Alexander wrote: “Everything is wrong except the music. The dreadful ‘dee’s,’ ‘dem’s‘ and ‘does’ are as shameful as the clumsy acting. Eastwood proves he has limitations. Eastwood must have let his many assistant directors direct, or just let every production department do whatever they wanted. Eastwood’s Italians are caricatures, the sets are all cardboard, and the emotions paper-thin.”

Jocelyn Noveck of The Associated Press opined the movie is “distinctly uneven, hugely appealing at times and oddly pedestrian, even cheesy, at others.”

Noveck wrote: “The dialogue, too, sometimes sounds overly, well, stagey.

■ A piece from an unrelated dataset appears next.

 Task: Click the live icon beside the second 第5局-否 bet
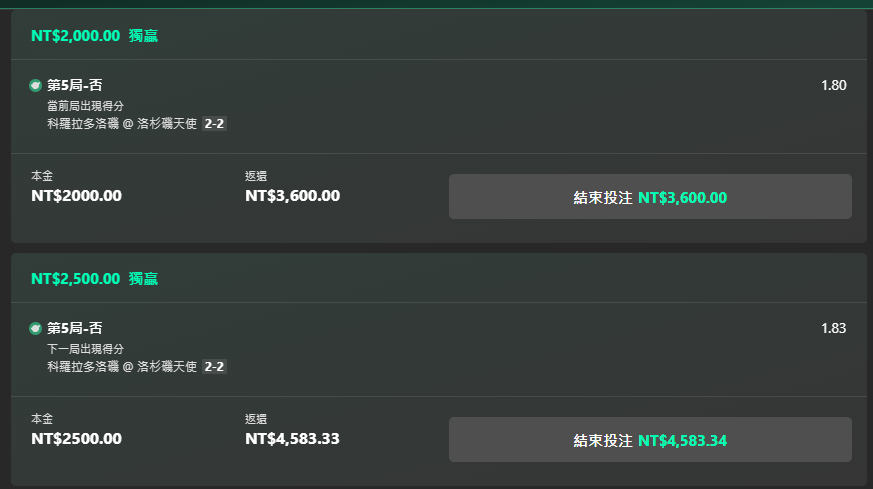coord(35,329)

And a key convention of the show — band members breaking the fourth wall to address the audience directly — is used unevenly, abandoned for long stretches and suddenly popping up when it doesn’t feel needed.”

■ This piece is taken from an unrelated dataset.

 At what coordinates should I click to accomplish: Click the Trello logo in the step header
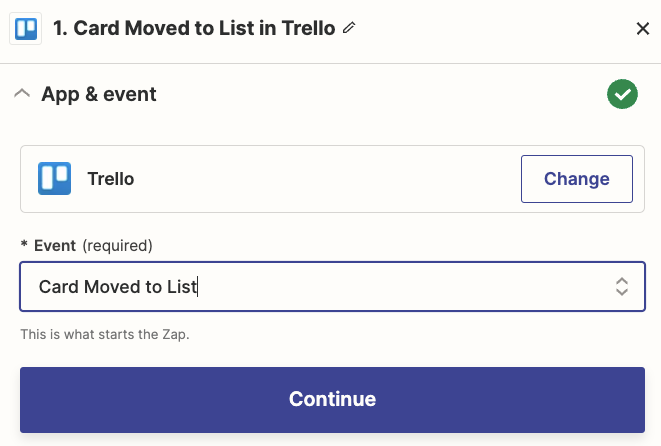pos(25,28)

She complained about the hour-long wait for the first big musical number and criticized technical aspects of the film, suggesting it “veers between creative and oddly mediocre, namely in a driving sequence that looks so fake, you wonder if it was intentional.”

Noveck also took issue with a scene in which Frankie Valli sings “My Eyes Adored You” to his school-aged daughter.

“You have to wonder if the filmmakers thought about this prominent lyric, certainly not meant to be about a child: ‘Though I never laid a hand on you, my eyes adored you.'”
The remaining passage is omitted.